+++ РАЗДЕЛ ТЕКСТА +++

Как организовать доверие

Страх перед родителями или священниками у подростков вполне объясним — это взрослые, доверие которым чревато запретами и конфликтами. Правда, запреты бывают и полезными, и необходимыми. И все же отец Петр Коломейцев не считает запреты эффективной педагогикой.

— К сожалению, нередки случаи, когда родители считают наказание единственно возможной помощью ребенку в кризисной ситуации, а еще и путают унижение с наказанием. Однажды на моих глазах мать, чей ребенок лет пяти упал в речку в Крылатском и которого мы вытащили с еще одним прохожим, начала тут же колотить малыша, приговаривая, что он «дрянь и сволочь». Нетрудно предугадать, захочет ли этот мальчик в дальнейшем делиться с матерью своими проблемами, — раз таков общий стиль воспитания у этой мамы. Страх перед исповедью также понятен: не все батюшки имеют дар общения с детьми. И если ребенка ко встрече с батюшкой не подготовили ни родители, ни преподаватель воскресной школы, священник зачастую просто не способен за короткое время вызвать в подростке доверие и убедить его, что любая информация, рассказанная ему ребенком на исповеди, останется только между ними и Богом.

+++ НАБОР ЗАПИСЕЙ +++

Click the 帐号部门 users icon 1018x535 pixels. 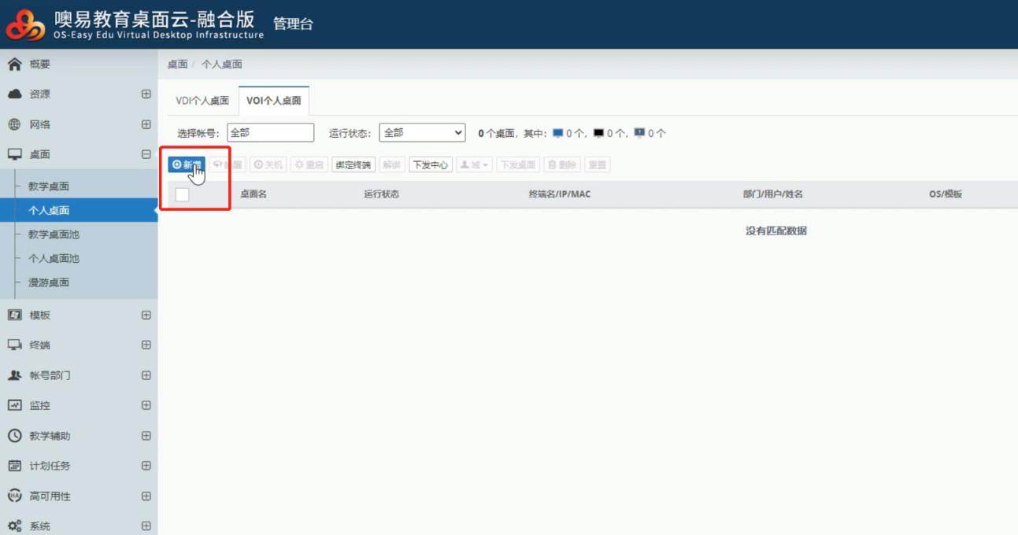pos(14,375)
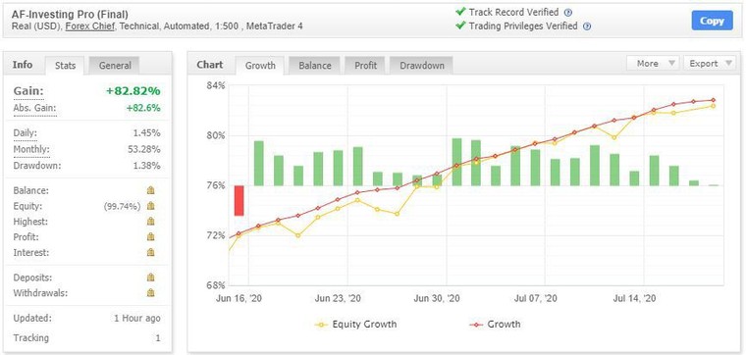Toggle the Equity Growth legend series
This screenshot has height=355, width=746.
[355, 325]
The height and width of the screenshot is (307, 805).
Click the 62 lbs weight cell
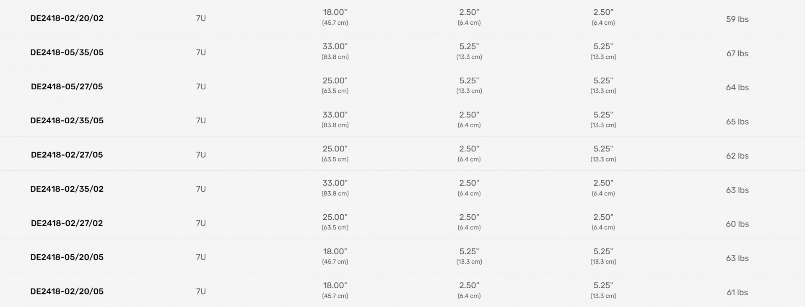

+++

» ЗАДАНИЯ
A - Напечатайте отрывок из текста о доверии, начиная со слов «Как организовать доверие» и далее вплоть до слов «запреты эффективной педагогикой.».
B - Допишите продолжение текста о доверии, начав сразу после его последнего предложения.
Перечень для этой работы не нужен.

» ОТВЕТЫ
A -
Как организовать доверие

Страх перед родителями или священниками у подростков вполне объясним — это взрослые, доверие которым чревато запретами и конфликтами. Правда, запреты бывают и полезными, и необходимыми. И все же отец Петр Коломейцев не считает запреты эффективной педагогикой.

B -
Как ни удивительно, именно исповедь помогла в свое время Надежде начать изучение других верований.

— В двенадцать лет, когда я начала всерьез задумываться о поисках «моей» веры, единственным человеком, с которым я смогла это обсудить, стал священник у нас в храме. На исповеди я спросила его, правильно ли поступаю с нравственной точки зрения. И, как ни странно, он полностью поддержал меня тогда. Священник сказал, что это правильно — искать Истину самостоятельно и верить по зову сердца, а не по чужой указке. Я благодарна ему за этот совет.

Психолог Петр Дмитриевский считает, что доверять взрослым может помочь старший друг — человек, на которого можно равняться.

— Подросток готов развиваться только в той сфере, которая ему по-настоящему интересна. Если юноша хочет научиться драться, он ищет толкового тренера по карате. Если увлечен музыкой — найдет наставника, который научит играть на электрогитаре. Для того, чтобы идти на исповедь, тоже нужен мотив. А чем таким ценным обладает священник, чтобы это у него перенимать? Чем именно христианская практика обогатит мою жизнь? У многих подростков на этот вопрос нет ответа. Поэтому не возникает точки встречи, не рождается смысла разговора.

Именно по этой причине священник начинает видеться подростку не наставником и другом, а «надзирателем», который контролирует его совместно с родителями. И в этой ситуации, уверен психолог, крайне ценными становятся случаи, когда священнику удается проявить искренний интерес к подростку и стать для него тем альтернативным родителю взрослым, с которым можно откровенно обсудить проблемные, рискованные темы, не боясь при этом, что тебя осудят.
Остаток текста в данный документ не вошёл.